§ **PROBLEM TO SOLVE**: Return the listing exactly. Keep no pictures.

START THE DATA

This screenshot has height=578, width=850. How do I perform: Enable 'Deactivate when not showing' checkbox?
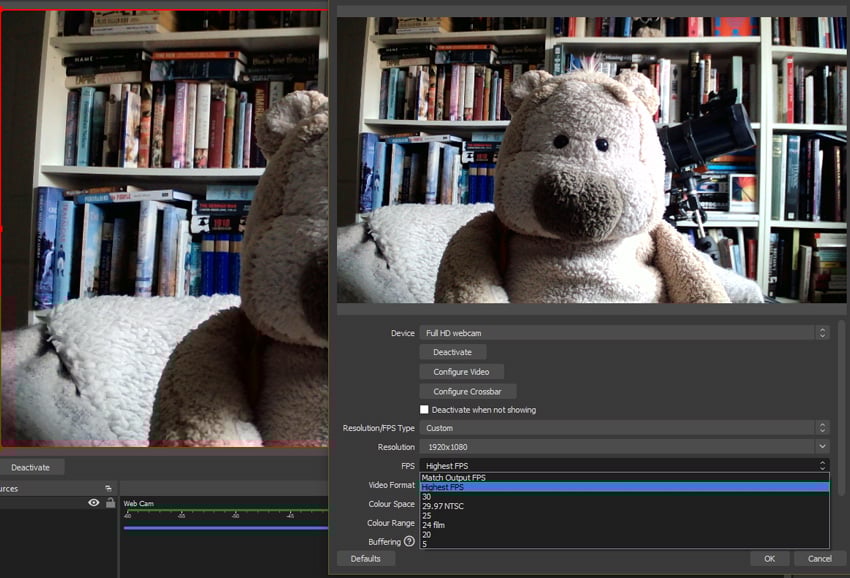[x=425, y=409]
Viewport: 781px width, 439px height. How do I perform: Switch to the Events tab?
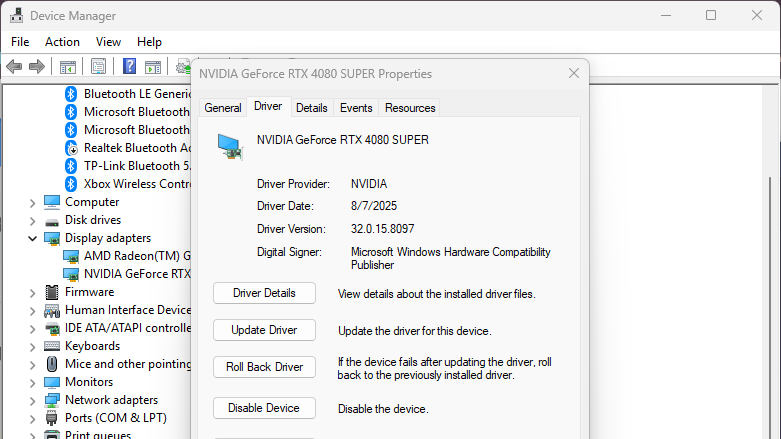tap(356, 108)
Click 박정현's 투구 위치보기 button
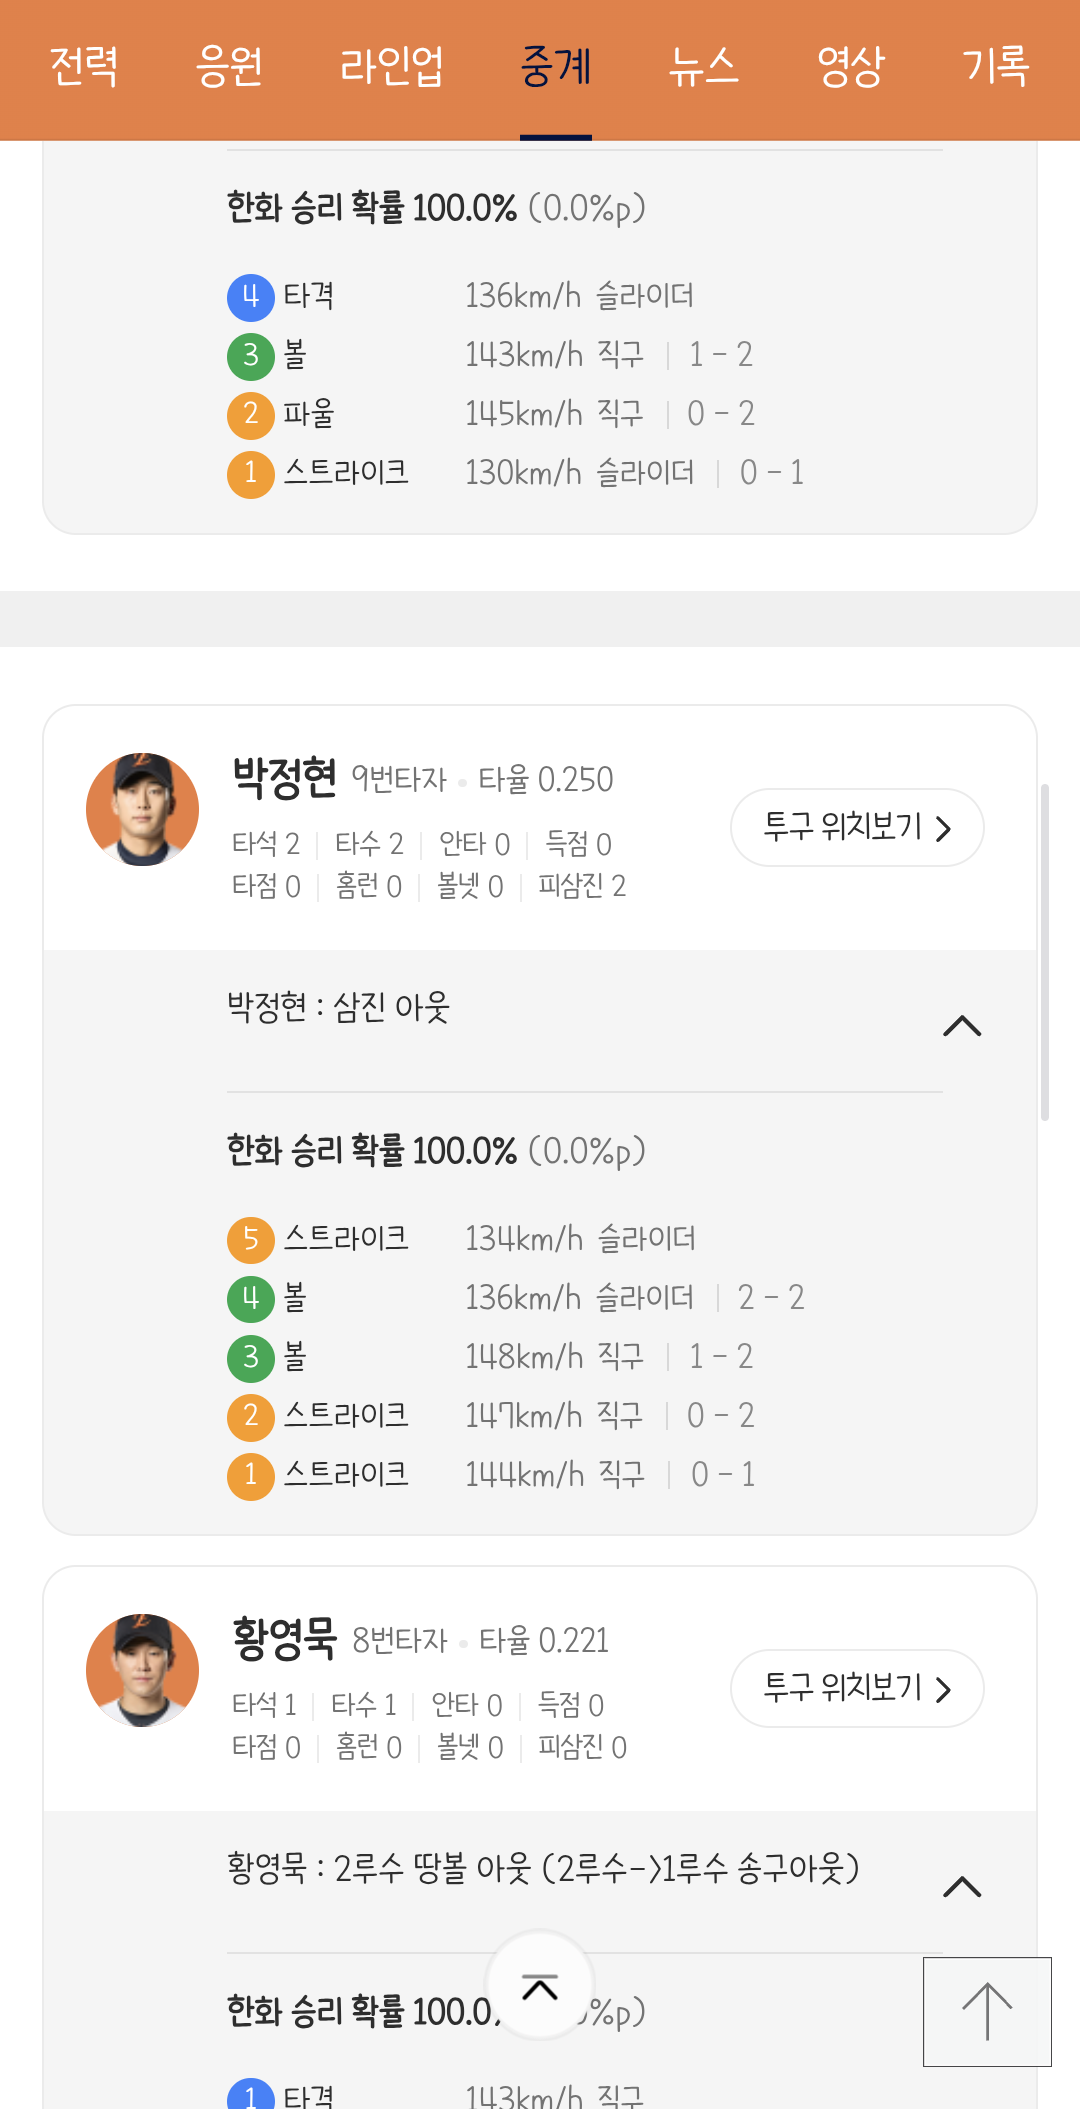1080x2109 pixels. pos(857,827)
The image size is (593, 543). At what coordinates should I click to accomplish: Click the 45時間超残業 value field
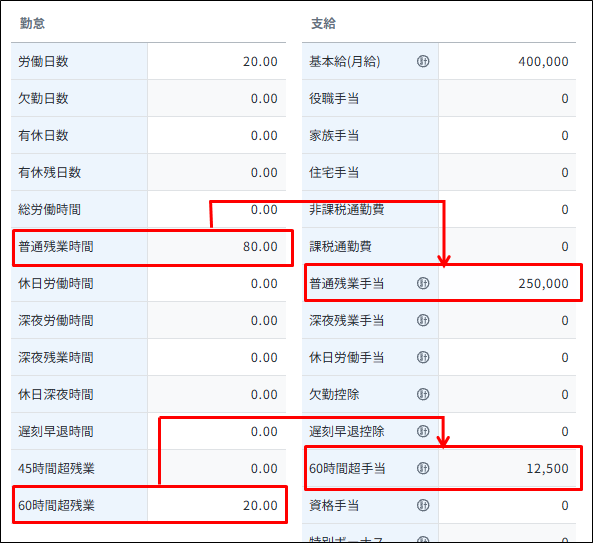(217, 469)
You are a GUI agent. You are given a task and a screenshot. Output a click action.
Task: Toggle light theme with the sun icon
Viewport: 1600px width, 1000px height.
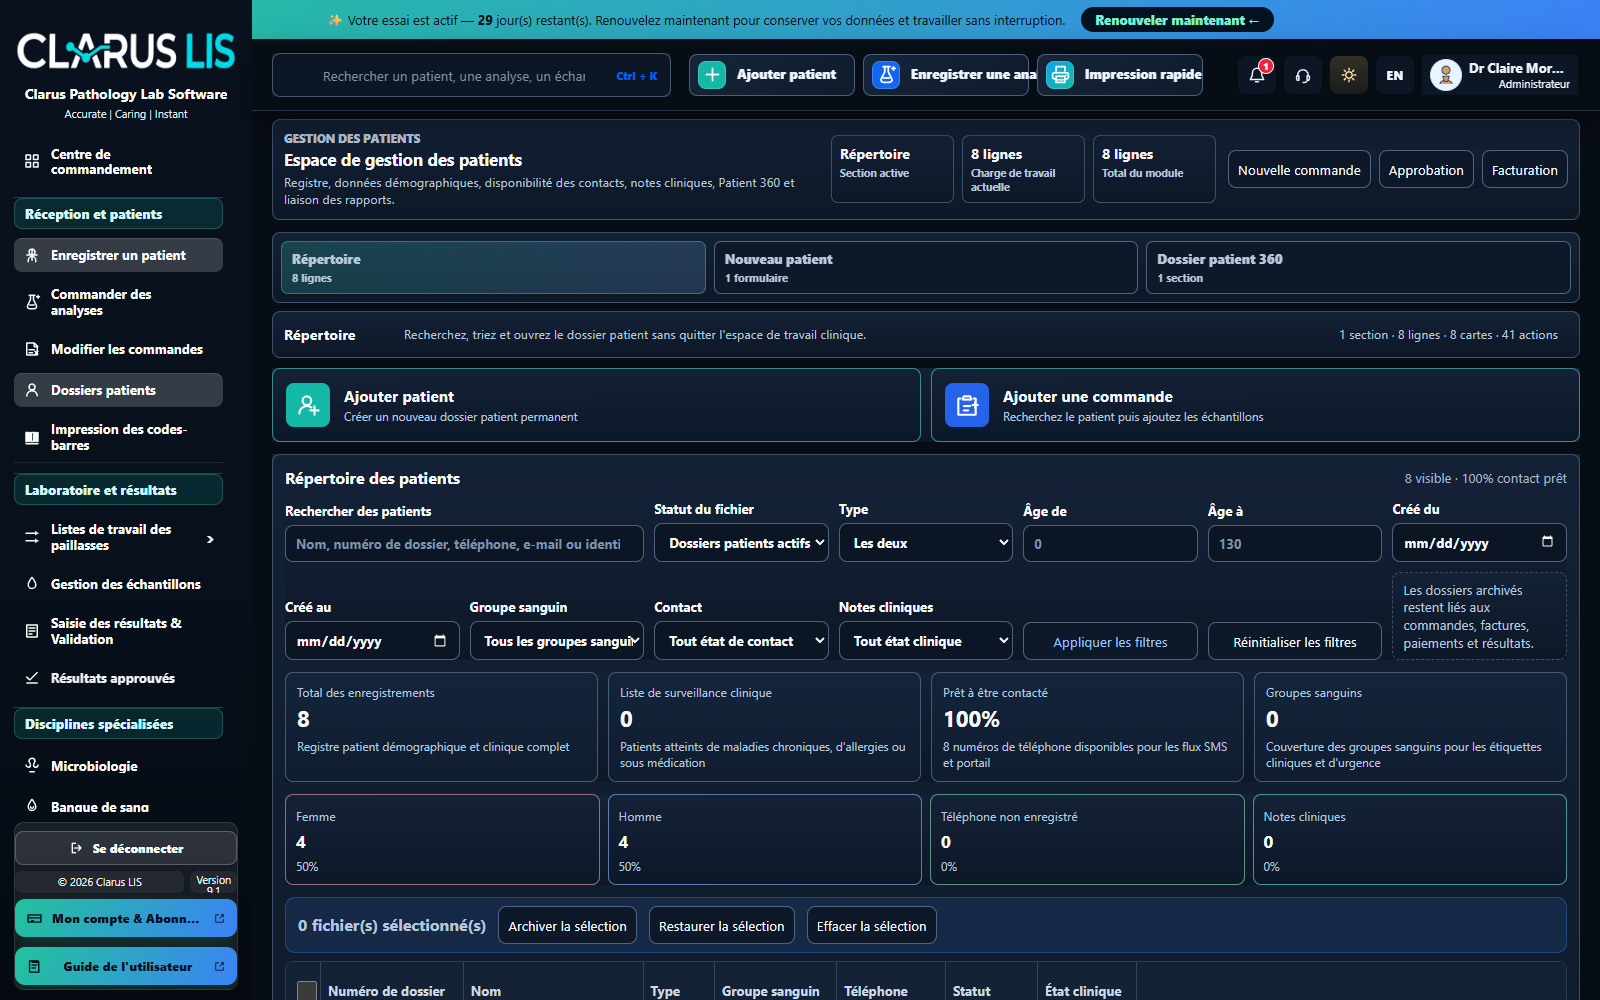1349,75
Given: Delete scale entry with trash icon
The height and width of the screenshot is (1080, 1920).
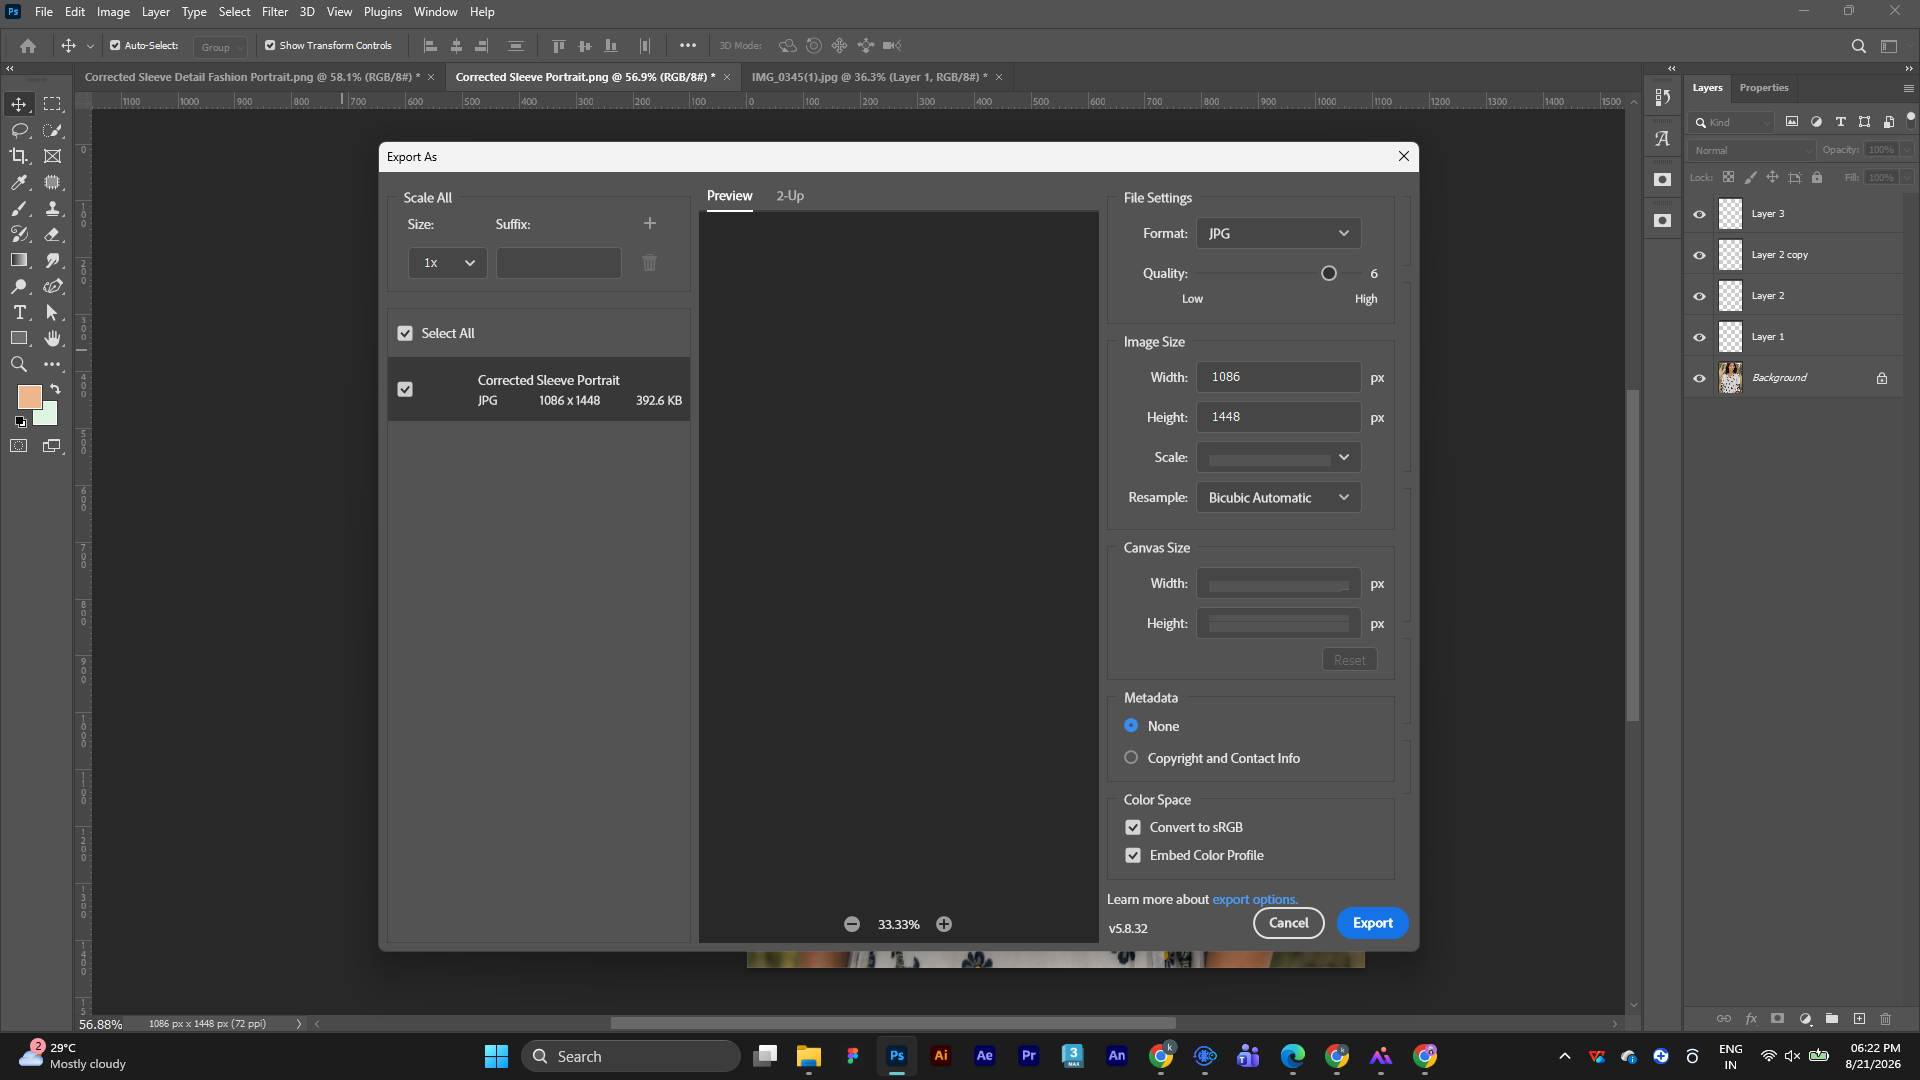Looking at the screenshot, I should [649, 263].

END THE DATA

§ **TASK SOLUTION**:
This screenshot has height=578, width=850. How do I perform: Enable 'Deactivate when not showing' checkbox?
[x=425, y=409]
Viewport: 781px width, 439px height. How do I perform: Switch to the Events tab?
tap(356, 108)
Click 박정현's 투구 위치보기 button
1080x2109 pixels. pos(857,827)
The image size is (593, 543). At what coordinates should I click to accomplish: Click the 45時間超残業 value field
(217, 469)
You are a GUI agent. You are given a task and a screenshot. Output a click action.
Task: Toggle light theme with the sun icon
Viewport: 1600px width, 1000px height.
1349,75
Given: Delete scale entry with trash icon
The height and width of the screenshot is (1080, 1920).
Looking at the screenshot, I should [649, 263].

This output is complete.